Finding the Equation of a Plane with Given Intercepts

[Lancelot59]

Hello everyone. This problem asks me to find the equation of a plane with an x-intercept of a, a y-intercept of b, and a z-intercept of c.

I started off with the scalar plane equation:

$$\hat{i}(x-x_{o})+\hat{j}(y-y_{o})+\hat{k}(z-z_{o})+d=0$$

I decided to start with Y, stating that when x=z=0 y=b. I then got this after moving some stuff around:

$$-\hat{i}(x_{o})+\hat{j}(b-y_{o})-\hat{k}(z_{o})+d=0$$
$$\hat{j}(b-y_{o})=\hat{i}(x_{o})++\hat{k}(z_{o})+d$$

It was at this point I ran out of ideas. I still have too many unknowns, and I can see solving for the others just making the equation cancel out.

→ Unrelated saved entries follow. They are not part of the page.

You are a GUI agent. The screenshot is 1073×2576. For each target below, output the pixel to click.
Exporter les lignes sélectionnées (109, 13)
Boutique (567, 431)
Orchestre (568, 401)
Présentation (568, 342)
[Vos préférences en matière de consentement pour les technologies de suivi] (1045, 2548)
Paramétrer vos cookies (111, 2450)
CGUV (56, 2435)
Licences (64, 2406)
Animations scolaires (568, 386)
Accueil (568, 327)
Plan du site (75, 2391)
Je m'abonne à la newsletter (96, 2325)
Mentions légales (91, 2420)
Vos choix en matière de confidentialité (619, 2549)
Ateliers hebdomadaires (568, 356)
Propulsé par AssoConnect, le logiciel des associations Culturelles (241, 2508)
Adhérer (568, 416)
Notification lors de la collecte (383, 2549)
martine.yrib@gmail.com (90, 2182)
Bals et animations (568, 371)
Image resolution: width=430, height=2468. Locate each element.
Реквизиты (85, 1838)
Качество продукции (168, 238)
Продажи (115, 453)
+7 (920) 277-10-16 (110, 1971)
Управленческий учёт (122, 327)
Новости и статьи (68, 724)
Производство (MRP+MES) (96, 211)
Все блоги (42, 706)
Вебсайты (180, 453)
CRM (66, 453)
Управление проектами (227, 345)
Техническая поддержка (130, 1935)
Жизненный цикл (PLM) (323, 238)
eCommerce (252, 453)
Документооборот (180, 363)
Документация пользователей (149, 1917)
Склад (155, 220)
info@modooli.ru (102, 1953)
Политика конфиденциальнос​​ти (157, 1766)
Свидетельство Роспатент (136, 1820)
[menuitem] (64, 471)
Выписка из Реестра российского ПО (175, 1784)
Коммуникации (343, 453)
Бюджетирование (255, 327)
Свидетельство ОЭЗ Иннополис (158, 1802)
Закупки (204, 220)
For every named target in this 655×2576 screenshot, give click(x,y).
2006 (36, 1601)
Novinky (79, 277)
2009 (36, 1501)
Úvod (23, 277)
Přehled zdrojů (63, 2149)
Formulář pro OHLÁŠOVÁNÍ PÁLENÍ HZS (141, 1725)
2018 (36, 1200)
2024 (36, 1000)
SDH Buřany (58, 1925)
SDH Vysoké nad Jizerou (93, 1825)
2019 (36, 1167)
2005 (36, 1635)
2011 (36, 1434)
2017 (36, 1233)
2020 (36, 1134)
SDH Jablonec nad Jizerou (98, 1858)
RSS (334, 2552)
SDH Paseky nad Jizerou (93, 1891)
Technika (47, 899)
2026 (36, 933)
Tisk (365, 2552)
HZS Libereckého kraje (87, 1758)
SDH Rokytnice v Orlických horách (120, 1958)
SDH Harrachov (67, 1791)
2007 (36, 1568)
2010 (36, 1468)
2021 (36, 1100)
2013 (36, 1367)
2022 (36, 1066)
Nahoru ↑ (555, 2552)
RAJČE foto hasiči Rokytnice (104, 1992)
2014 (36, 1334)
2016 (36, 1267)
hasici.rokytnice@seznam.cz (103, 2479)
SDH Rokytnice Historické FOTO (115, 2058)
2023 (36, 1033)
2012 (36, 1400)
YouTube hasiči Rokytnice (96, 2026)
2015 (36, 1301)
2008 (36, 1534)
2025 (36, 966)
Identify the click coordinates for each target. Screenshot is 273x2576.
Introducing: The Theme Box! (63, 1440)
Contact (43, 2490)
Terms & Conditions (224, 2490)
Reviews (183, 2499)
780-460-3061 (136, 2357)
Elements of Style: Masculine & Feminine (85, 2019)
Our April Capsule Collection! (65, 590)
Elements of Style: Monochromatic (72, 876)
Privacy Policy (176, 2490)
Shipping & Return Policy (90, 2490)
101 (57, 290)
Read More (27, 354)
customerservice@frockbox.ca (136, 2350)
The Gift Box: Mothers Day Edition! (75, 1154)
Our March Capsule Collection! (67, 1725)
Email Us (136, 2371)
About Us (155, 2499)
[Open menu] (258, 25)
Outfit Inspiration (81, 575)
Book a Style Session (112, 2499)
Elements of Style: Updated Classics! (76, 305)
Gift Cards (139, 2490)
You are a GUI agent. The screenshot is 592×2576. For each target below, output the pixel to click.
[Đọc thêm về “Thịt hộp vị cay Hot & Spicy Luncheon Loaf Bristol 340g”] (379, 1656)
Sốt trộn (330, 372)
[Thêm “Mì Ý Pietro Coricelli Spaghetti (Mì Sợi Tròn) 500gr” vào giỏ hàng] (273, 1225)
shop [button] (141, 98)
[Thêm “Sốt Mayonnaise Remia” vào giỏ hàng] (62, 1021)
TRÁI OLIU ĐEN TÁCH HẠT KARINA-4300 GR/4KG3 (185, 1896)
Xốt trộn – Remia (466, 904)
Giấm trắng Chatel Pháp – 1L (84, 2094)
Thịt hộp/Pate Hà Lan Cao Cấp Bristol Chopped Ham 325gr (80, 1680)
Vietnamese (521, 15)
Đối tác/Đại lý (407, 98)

How can I go about solving this problem?

 

[Rasalhague]

How could you use those three given points to find a vector at right angles to the plane?

 

[Lancelot59]

a=(x,0,0)
b=(0,y,0)
c=(0,0,z)

I'm not entirely sure. So I could take vectors between those coordinates...but would those not end up being parallel with the plane? Unless I take a cross product between them. I'll give it a try.

 

[Mark44]

No, the three points are (a, 0, 0), (0, b, 0), and (0, 0, c). Call these points A, B, and C. The vectors AB and AC lie in the plane (as does BC). AB X AC gives you a vector that is perpendicular to the plane.

 

[Lancelot59]

I see. Thanks for the help!